**Source document:**
As we watch the world debate how best to address climate change, and as carbon emissions continue to soar, at least one climate strategy strikes me as a “no-brainer.” We should do everything we can to save the world’s forests.
There are many good reasons for protecting forests, from their intrinsic beauty to their ecologic and economic values. Tropical forests are storehouses of biodiversity, harboring more than one-half of the Earth’s known plants and animal species. And nearly 1 billion people worldwide directly depend on forest resources — fiber, fuel, food and clean water — for their livelihoods and well-being.
Forest destruction produces about 15 percent of the world’s manmade global carbon emissions — more carbon pollution than the entire global transportation sector. It is the primary source of emissions in two of the top five carbon-emitting countries: Brazil and Indonesia. Forests function as a natural air conditioner, pulling carbon from the atmosphere while cleaning and cooling our air. Yet each year more than 32 million acres of the world’s forests are destroyed — an area about the size of New York state.
The figures speak for themselves. When done right, reducing emissions from deforestation and forest degradation (known as “REDD+” in policymakers’ jargon) can be a triple win for nature, people and our world’s climate.

**Collected material:**
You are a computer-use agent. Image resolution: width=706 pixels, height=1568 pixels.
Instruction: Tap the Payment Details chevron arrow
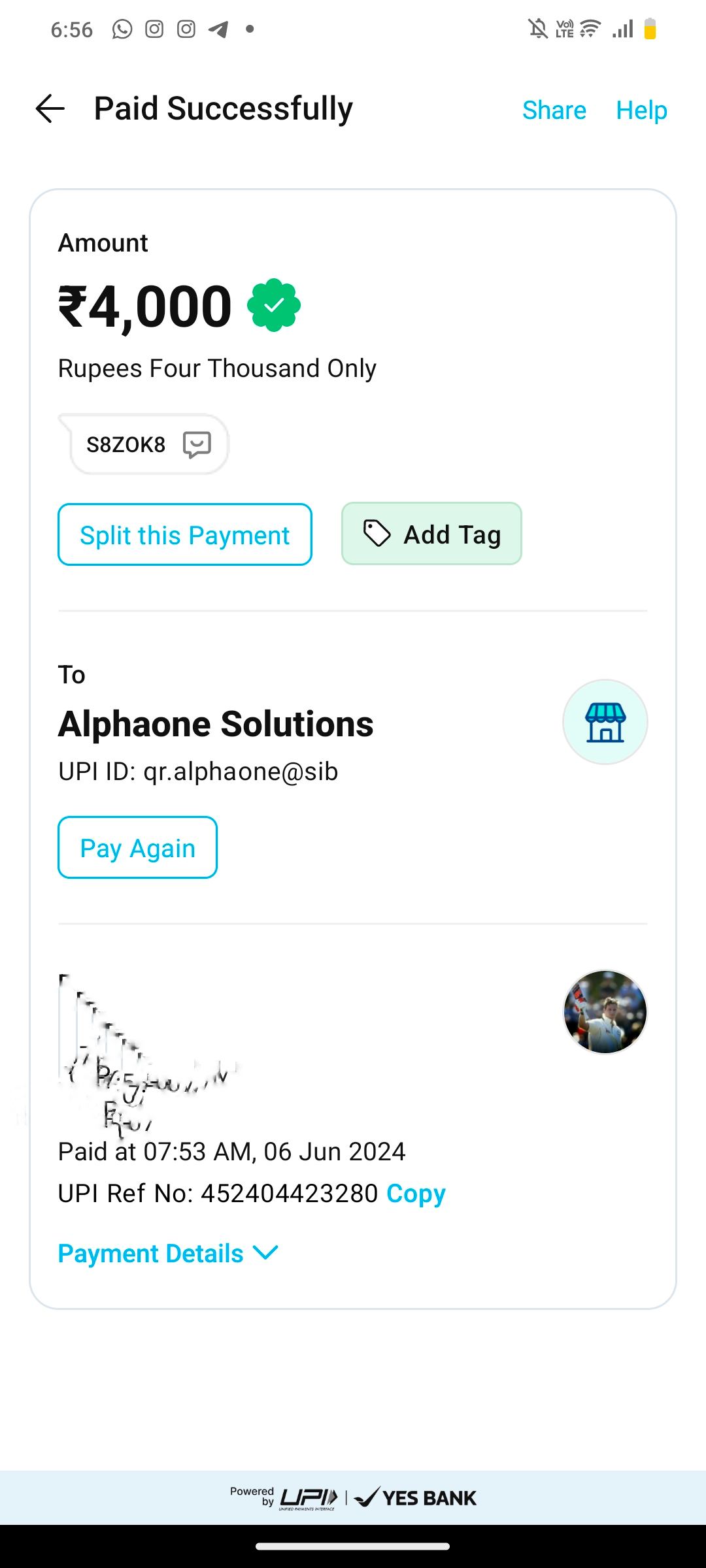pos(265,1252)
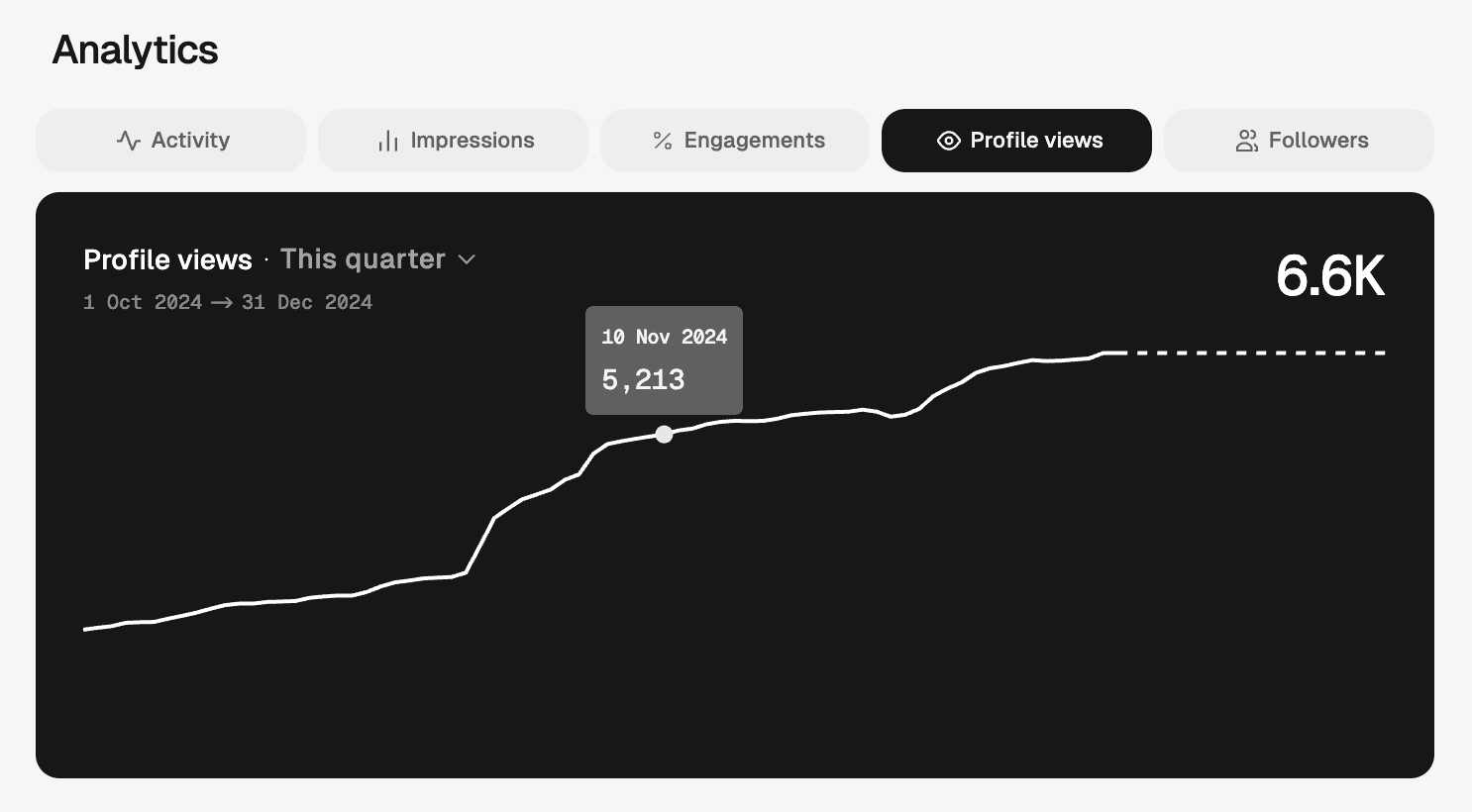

**Task objective:**
In the article on saving the world's forests, what share of the world's manmade global carbon emissions comes from forest destruction?

**Task answer:**
About 15 percent